[proofplan] We first prove that the bracket on cosets is independent of the representatives chosen. The only point is that replacing $x$ and $y$ by $x+a$ and $y+b$, with $a,b\in\mathfrak i$, changes the bracket by terms lying in $\mathfrak i$, exactly because $\mathfrak i$ is an ideal. Once well-definedness is established, bilinearity, alternation, and the Jacobi identity are inherited from the corresponding [Lie algebra](/page/Lie%20Algebra) axioms in $\mathfrak g$ by passing to cosets modulo $\mathfrak i$. [/proofplan]

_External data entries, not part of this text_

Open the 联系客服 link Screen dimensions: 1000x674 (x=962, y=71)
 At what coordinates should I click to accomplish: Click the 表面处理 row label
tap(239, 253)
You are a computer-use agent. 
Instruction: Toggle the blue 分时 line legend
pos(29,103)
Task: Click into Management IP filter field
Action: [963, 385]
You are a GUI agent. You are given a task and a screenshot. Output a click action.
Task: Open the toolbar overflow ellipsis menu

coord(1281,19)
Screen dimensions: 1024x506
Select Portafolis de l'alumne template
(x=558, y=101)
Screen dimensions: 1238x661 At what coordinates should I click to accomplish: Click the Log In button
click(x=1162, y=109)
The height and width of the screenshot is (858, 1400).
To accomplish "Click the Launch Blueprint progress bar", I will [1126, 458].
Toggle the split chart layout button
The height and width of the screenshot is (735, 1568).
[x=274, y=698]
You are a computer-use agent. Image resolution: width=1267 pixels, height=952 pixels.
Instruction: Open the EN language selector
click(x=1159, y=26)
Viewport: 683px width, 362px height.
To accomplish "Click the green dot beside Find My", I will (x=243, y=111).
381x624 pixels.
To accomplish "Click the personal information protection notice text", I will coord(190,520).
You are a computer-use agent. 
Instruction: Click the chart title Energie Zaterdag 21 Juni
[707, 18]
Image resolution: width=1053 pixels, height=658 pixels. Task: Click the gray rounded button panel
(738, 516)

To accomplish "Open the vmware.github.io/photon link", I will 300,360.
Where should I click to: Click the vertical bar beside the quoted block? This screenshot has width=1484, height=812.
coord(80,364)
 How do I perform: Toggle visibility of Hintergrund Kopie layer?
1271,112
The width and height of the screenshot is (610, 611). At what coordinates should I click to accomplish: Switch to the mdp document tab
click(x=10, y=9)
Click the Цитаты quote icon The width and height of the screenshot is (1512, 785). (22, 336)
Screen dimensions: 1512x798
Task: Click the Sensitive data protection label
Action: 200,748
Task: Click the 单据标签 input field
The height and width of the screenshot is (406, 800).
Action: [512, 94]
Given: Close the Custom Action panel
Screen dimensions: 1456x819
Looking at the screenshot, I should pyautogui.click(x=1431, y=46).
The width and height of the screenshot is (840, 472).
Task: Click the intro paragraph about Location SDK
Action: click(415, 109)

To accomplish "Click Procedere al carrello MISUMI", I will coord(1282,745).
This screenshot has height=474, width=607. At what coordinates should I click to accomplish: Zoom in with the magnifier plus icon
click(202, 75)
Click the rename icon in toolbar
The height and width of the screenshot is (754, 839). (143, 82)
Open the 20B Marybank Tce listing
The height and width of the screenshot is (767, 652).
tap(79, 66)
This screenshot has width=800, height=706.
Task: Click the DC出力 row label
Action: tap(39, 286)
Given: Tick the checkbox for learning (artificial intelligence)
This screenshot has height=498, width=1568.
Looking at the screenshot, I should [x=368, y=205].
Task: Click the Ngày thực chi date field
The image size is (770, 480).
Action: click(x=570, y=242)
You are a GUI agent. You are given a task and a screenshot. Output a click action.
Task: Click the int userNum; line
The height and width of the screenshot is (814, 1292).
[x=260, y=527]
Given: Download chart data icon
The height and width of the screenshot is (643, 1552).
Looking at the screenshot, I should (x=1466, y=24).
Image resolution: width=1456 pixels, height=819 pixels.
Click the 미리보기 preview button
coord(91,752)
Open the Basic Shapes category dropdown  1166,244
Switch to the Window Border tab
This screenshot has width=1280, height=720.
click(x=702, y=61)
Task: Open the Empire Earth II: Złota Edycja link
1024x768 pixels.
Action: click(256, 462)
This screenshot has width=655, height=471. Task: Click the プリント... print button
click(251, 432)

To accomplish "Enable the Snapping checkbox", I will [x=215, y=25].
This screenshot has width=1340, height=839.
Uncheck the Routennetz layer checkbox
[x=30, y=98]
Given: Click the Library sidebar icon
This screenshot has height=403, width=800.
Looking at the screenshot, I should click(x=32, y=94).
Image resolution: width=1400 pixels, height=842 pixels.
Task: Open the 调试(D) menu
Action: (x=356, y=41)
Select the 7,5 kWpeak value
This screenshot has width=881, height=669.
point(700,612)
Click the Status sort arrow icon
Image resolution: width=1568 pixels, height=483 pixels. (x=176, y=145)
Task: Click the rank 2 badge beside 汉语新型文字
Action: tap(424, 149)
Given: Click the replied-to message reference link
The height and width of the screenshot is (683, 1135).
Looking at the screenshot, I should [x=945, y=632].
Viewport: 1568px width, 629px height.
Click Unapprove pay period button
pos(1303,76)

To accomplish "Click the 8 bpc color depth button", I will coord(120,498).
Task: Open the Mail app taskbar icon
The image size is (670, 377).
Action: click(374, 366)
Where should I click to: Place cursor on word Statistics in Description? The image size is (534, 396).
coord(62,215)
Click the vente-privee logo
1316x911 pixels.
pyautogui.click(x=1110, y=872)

[step:Show that changing representatives changes the bracket by an element of $\mathfrak i$]Let $x,y\in\mathfrak g$. Suppose $x',y'\in\mathfrak g$ are alternative representatives of the same cosets, so that $x'+\mathfrak i=x+\mathfrak i$ and $y'+\mathfrak i=y+\mathfrak i$. By the definition of equality in the quotient [vector space](/page/Vector%20Space), there exist elements $a,b\in\mathfrak i$ such that \begin{align*} x'=x+a \end{align*} and \begin{align*} y'=y+b. \end{align*} Using bilinearity of $[\cdot,\cdot]_{\mathfrak g}$, we compute \begin{align*} [x',y']_{\mathfrak g}-[x,y]_{\mathfrak g}=[x,b]_{\mathfrak g}+[a,y]_{\mathfrak g}+[a,b]_{\mathfrak g}. \end{align*} Since $\mathfrak i$ is an ideal of $\mathfrak g$, the elements $[x,b]_{\mathfrak g}$, $[a,y]_{\mathfrak g}$, and $[a,b]_{\mathfrak g}$ all lie in $\mathfrak i$. Since $\mathfrak i$ is a vector subspace of $\mathfrak g$, their sum lies in $\mathfrak i$. Therefore \begin{align*} [x',y']_{\mathfrak g}-[x,y]_{\mathfrak g}\in\mathfrak i, \end{align*} which is equivalent to \begin{align*} [x',y']_{\mathfrak g}+\mathfrak i=[x,y]_{\mathfrak g}+\mathfrak i. \end{align*} Thus $[\cdot,\cdot]_{\mathfrak g/\mathfrak i}$ is well-defined.[/step]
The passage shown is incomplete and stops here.